■ TEXT FOR ANALYSIS
= = = =

Principles of Geology / or, The Modern Changes of the Earth and its Inhabitants Considered as Illustrative of Geology - Sir Charles Lyell

In studying many chains of mountains, we find that the strike or line of outcrop of continuous sets of strata, and the general direction of the chain, may be far from rectilinear. Curves forming angles of 20° or 30° may be found in the same range as in the Alleghanies; just as trains of active volcanoes and the zones throughout which modern earthquakes occur are often linear, without running in straight lines. Nor are all of these, though contemporaneous or belonging to our own epoch, by any means parallel, but some at right angles, the one to the other.

Slow upheaval and subsidence.—Recent observations have disclosed to us the wonderful fact, that not only the west coast of South America, but also other large areas, some of them several thousand miles in circumference, such as Scandinavia, and certain archipelagoes in the Pacific, are slowly and insensibly rising; while other regions, such as Greenland, and parts of the Pacific and Indian Oceans, in which atolls or circular coral islands abound, are as gradually sinking. That all the existing continents and submarine abysses may have originated in movements of this kind, continued throughout incalculable periods of time, is undeniable, and the denudation which the dry land appears everywhere to have suffered, favors the idea that it was raised from the deep by a succession of upward movements, prolonged throughout indefinite periods. For the action of waves and currents on land slowly emerging from the deep, affords the only power by which we can conceive so many deep valleys and wide spaces to have been denuded as those which are unquestionably the effects of running water.

But perhaps it may be said that there is no analogy between the slow upheaval of broad plains or table-lands, and the manner in which we must presume all mountain-chains, with their inclined strata, to have originated. It seems, however, that the Andes have been rising century after century, at the rate of several feet, while the Pampas on the east have been raised only a few inches in the same time. Crossing from the Atlantic to the Pacific, in a line passing through Mendoza, Mr. Darwin traversed a plain 800 miles broad, the eastern part of which has emerged from beneath the sea at a very modern period. The slope from the Atlantic is at first very gentle, then greater, until the traveller finds, on reaching Mendoza, that he has gained, almost insensibly, a height of 4000 feet. The mountainous district then begins suddenly, and its breadth from Mendoza to the shores of the Pacific is 120 miles, the average height of the principal chain being from 15,000 to 16,000 feet, without including some prominent peaks, which ascend much higher. Now all we require, to explain the origin of the principal inequalities of level here described, is to imagine, first, a zone of more violent movement to the west of Mendoza, and, secondly, to the east of that place, an upheaving force, which died away gradually as it approached the Atlantic. In short, we are only called upon to conceive, that the region of the Andes was pushed up four feet in the same period in which the Pampas near Mendoza rose one foot, and the plains near the shores of the Atlantic one inch. In Europe we have learnt that the land at the North Cape ascends about five feet in a century, while farther to the south the movements diminish in quantity first to a foot, and then, at Stockholm, to three inches in a century, while at certain points still farther south there is no movement.

= = = =

In the geology passage, how wide is the mountainous district from Mendoza to the shores of the Pacific?

= = = =

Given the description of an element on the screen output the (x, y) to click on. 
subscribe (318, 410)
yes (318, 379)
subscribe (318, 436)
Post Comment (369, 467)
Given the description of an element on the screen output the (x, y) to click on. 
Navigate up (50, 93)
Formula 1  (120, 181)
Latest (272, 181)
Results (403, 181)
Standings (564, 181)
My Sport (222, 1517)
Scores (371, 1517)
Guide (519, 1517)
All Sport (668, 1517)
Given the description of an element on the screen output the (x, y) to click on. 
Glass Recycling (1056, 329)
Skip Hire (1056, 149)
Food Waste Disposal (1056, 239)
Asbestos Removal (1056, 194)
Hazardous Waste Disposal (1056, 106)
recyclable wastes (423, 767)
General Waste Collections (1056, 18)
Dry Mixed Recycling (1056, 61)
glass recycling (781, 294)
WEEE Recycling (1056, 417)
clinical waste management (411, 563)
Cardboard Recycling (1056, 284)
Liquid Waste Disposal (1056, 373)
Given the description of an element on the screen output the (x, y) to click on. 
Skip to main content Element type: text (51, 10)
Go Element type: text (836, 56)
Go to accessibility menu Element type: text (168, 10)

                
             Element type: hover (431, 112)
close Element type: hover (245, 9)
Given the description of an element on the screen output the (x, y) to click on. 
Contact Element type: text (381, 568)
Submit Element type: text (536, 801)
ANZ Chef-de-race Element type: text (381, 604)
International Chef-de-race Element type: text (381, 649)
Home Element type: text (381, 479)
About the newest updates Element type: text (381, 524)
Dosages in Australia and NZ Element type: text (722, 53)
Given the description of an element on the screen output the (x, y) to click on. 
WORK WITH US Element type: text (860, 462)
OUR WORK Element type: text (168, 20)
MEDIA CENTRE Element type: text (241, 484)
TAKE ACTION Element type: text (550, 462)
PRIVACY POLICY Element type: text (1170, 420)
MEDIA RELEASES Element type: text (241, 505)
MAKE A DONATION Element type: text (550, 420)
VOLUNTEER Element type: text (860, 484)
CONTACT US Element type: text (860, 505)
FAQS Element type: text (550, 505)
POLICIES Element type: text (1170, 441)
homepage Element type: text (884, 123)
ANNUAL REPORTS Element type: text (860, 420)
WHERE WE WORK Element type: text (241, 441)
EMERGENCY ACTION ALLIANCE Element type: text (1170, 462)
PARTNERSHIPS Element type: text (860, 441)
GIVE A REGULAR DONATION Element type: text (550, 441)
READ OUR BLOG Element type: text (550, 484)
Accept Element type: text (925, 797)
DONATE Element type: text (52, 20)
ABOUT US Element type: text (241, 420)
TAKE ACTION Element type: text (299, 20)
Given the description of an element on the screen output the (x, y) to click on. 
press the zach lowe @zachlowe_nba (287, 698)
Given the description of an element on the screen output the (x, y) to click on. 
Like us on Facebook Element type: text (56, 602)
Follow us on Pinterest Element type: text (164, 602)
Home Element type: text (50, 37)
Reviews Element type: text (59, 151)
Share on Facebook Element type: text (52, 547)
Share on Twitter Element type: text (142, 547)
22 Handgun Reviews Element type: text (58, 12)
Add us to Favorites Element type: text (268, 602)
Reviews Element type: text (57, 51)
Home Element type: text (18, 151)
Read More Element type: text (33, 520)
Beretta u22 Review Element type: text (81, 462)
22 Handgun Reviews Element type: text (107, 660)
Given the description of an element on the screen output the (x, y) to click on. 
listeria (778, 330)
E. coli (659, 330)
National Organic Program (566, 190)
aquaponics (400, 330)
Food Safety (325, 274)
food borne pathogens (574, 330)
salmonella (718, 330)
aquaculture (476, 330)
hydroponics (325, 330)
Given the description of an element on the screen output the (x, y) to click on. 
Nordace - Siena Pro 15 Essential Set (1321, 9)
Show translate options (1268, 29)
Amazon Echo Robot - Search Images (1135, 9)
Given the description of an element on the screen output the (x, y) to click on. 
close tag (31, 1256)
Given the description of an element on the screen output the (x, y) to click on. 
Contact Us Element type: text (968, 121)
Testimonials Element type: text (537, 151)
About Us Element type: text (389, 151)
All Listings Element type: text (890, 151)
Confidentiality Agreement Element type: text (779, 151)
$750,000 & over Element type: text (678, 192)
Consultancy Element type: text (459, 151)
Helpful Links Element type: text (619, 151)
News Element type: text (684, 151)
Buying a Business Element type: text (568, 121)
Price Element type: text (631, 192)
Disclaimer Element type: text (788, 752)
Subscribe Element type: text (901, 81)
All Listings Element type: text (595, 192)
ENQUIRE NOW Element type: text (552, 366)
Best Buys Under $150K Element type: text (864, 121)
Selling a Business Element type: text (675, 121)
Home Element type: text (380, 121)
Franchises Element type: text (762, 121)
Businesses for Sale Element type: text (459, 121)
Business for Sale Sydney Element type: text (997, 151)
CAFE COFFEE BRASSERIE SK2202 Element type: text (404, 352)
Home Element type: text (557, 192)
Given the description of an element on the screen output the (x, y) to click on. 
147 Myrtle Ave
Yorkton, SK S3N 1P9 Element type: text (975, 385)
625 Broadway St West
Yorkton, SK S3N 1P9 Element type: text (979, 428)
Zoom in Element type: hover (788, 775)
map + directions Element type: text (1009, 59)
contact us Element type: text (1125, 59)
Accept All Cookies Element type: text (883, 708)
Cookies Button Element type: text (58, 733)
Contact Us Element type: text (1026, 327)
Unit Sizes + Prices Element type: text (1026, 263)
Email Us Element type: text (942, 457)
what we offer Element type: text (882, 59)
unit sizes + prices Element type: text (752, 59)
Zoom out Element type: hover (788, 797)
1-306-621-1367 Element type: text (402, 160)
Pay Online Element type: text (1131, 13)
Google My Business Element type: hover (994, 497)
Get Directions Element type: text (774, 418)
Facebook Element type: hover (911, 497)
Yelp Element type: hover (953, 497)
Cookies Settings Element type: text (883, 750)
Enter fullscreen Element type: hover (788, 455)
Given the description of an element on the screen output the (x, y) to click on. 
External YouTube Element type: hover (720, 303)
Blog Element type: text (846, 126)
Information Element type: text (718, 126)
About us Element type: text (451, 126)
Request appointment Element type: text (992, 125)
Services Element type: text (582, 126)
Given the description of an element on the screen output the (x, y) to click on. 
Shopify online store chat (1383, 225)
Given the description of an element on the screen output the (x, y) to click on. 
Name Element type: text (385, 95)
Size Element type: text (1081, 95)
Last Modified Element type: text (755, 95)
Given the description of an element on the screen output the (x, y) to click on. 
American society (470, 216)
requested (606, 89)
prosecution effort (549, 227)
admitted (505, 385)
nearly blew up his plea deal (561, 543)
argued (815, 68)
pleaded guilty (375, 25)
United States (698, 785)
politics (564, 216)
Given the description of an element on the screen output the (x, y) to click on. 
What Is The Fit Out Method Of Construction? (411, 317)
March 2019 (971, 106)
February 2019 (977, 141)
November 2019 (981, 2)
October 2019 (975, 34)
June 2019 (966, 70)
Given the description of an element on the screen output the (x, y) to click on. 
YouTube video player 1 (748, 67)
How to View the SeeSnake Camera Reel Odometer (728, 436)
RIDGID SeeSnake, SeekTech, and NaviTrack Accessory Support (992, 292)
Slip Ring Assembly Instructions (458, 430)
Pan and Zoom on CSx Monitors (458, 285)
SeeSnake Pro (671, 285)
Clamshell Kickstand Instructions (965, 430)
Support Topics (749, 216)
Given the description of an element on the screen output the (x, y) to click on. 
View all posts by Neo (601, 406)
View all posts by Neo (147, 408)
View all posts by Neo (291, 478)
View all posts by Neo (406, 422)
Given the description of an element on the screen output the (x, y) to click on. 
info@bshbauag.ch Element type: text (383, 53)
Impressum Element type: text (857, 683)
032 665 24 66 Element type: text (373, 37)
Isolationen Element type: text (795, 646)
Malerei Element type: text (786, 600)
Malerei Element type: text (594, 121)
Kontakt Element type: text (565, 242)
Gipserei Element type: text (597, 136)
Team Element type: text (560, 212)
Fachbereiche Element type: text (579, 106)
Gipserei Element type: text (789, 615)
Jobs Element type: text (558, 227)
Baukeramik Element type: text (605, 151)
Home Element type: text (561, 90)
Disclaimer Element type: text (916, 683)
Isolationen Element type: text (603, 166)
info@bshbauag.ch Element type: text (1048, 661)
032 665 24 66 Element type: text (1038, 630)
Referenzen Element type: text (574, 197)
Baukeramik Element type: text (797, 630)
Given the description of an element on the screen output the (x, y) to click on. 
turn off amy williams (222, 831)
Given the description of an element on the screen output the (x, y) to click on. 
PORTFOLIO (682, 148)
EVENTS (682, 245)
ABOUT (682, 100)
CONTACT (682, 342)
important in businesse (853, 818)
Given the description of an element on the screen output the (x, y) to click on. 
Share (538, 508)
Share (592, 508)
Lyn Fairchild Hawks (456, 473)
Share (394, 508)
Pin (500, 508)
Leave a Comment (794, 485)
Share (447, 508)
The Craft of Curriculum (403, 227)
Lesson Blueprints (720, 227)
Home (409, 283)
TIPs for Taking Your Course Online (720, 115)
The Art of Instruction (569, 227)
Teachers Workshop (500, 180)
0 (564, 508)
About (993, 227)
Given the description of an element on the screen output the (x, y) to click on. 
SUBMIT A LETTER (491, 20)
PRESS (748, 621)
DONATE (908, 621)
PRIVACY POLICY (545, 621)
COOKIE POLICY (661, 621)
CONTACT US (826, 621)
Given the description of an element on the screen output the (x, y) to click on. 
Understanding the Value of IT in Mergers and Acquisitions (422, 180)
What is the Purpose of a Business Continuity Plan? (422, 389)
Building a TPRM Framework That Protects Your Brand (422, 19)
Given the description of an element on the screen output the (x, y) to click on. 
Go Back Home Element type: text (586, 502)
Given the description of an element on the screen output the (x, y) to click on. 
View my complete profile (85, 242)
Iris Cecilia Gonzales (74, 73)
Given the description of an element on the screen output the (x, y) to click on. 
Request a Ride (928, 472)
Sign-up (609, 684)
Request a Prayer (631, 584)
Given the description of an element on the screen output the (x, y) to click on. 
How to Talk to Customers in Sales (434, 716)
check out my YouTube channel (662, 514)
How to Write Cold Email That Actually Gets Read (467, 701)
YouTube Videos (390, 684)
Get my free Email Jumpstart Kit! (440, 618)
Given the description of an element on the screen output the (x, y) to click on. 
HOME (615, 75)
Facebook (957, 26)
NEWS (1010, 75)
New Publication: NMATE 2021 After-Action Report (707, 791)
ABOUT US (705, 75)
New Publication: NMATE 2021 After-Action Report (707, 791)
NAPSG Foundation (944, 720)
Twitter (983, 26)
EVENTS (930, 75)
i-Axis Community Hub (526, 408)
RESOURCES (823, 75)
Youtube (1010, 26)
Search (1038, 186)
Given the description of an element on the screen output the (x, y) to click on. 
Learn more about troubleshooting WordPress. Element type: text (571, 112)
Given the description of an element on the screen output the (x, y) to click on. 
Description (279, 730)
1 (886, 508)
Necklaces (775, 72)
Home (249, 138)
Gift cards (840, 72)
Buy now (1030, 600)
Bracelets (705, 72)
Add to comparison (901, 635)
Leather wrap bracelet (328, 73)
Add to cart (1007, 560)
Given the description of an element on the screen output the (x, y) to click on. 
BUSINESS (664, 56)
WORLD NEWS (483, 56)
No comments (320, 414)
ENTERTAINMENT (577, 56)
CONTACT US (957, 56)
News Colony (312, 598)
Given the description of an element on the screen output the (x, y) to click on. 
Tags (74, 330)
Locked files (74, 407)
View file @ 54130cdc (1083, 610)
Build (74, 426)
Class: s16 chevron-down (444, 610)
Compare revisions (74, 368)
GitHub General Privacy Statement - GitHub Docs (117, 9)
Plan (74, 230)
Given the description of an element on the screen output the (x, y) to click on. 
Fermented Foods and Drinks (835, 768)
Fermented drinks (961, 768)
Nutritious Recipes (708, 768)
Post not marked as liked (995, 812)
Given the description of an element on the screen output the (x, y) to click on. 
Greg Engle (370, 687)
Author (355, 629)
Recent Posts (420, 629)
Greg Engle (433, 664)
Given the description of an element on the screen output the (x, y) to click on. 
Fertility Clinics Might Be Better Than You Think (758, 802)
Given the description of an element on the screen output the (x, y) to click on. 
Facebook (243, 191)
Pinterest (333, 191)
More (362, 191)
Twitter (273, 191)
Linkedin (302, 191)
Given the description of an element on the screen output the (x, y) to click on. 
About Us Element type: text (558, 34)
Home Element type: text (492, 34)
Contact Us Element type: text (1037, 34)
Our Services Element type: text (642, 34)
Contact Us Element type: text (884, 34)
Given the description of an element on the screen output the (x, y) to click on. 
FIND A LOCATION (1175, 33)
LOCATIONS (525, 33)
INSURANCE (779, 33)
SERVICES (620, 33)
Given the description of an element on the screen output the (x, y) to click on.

= = = =

■ FINISHED EXERCISE
120 miles.